6. A method for preparing the photocurable 3D printing bio-based resin according to any one of claims 1-5, characterized in that, Includes the following steps: S1. Stepwise temperature-controlled synthesis of photosensitive malic acid monomer (MG): Malic acid (MA) and glycidyl methacrylate (GMA) were mixed in a molar ratio of 1:2, and 0.10 wt% of p-hydroxyanisole (MEHQ), 0.10 wt% of antioxidant 1010, and 3.0 wt% of triphenylphosphine (TPP) were added. The mixture was first stirred at 60°C until the malic acid was completely dissolved, and then a stepwise temperature-controlled process was adopted: the reaction was carried out at 95°C for 3 h, then at 105°C for 2 h, and finally at 115°C for 1 h. After the reaction was completed, the mixture was cooled to room temperature to obtain a light brown transparent liquid MG. S2. Stepwise temperature-controlled synthesis of photosensitive citric acid crosslinking agent (CG): Citric acid (CA) and glycidyl methacrylate (GMA) were mixed in a molar ratio of 1:3, and 0.10 wt% of p-hydroxyanisole (MEHQ), 0.10 wt% of antioxidant 1010, and 3.0 wt% of triphenylphosphine (TPP) were added. The mixture was first stirred at 60°C until the citric acid was completely dissolved, and then a stepwise temperature-increasing process was adopted: the reaction was carried out at 90°C for 2 h, then at 105°C for 0.5 h, and finally at 115°C for 0.5 h. After the reaction was completed, the mixture was cooled to room temperature to obtain a pale yellow transparent liquid CG. S3. Blending of photocurable bio-based resin: The MG obtained in step S1 and the CG obtained in step S2 are blended at a mass ratio of 1:0.05 and stirred at room temperature for 20-30 min to obtain a photosensitive resin prepolymer matrix; then the photosensitive resin prepolymer matrix is blended with the reactive diluent hydroxyethyl methacrylate (HEMA) and the photoinitiator is added.

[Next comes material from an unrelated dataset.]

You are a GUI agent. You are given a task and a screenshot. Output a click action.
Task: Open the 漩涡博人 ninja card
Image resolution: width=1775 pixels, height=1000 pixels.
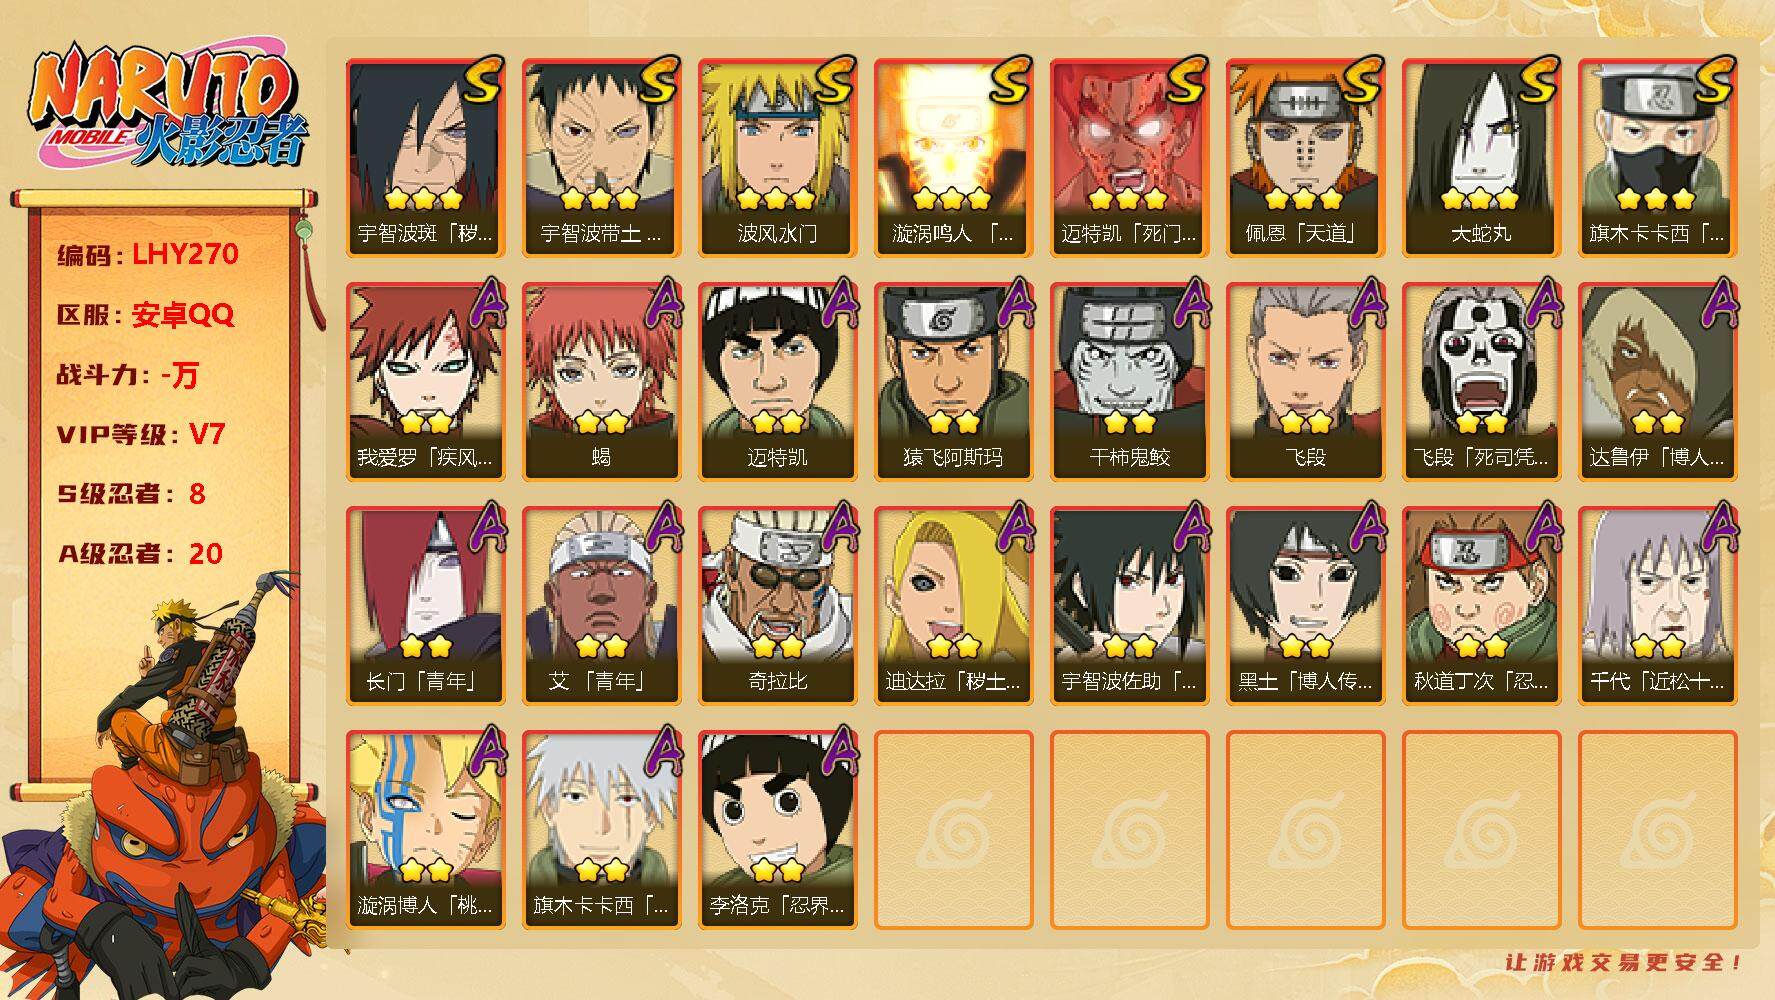pyautogui.click(x=425, y=830)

The mixture is stirred under light-protected conditions for 15-30 min. After complete miscibility, degassing is performed to obtain the photocurable 3D printing bio-based resin.
7. The method for preparing photocurable 3D printing bio-based resin according to claim 6, characterized in that: In step S3, the mass ratio of the photosensitive resin prepolymer matrix to the reactive diluent (HEMA) is 1:1, 3:2, or 7:3; the stirring speed is 500-1000 rpm; and the degassing treatment is to place the sample in a vacuum drying oven or ultrasonic cleaner for 5-10 minutes.

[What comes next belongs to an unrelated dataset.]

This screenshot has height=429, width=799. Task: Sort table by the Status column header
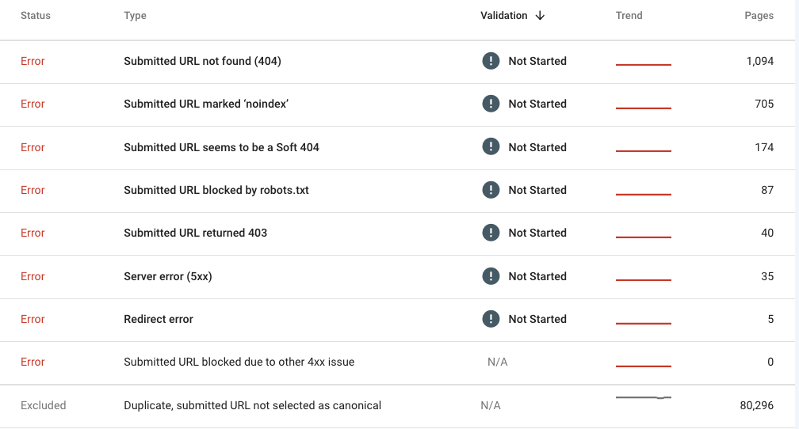coord(36,16)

8. The application of the photopolymerizable 3D printing bio-based resin according to any one of claims 1-5 in stereolithography (SLA) 3D printing technology.
9. The application according to claim 8, characterized in that, The application is specifically used for the precision molding of electromagnetic shielding components or electronic packaging connectors.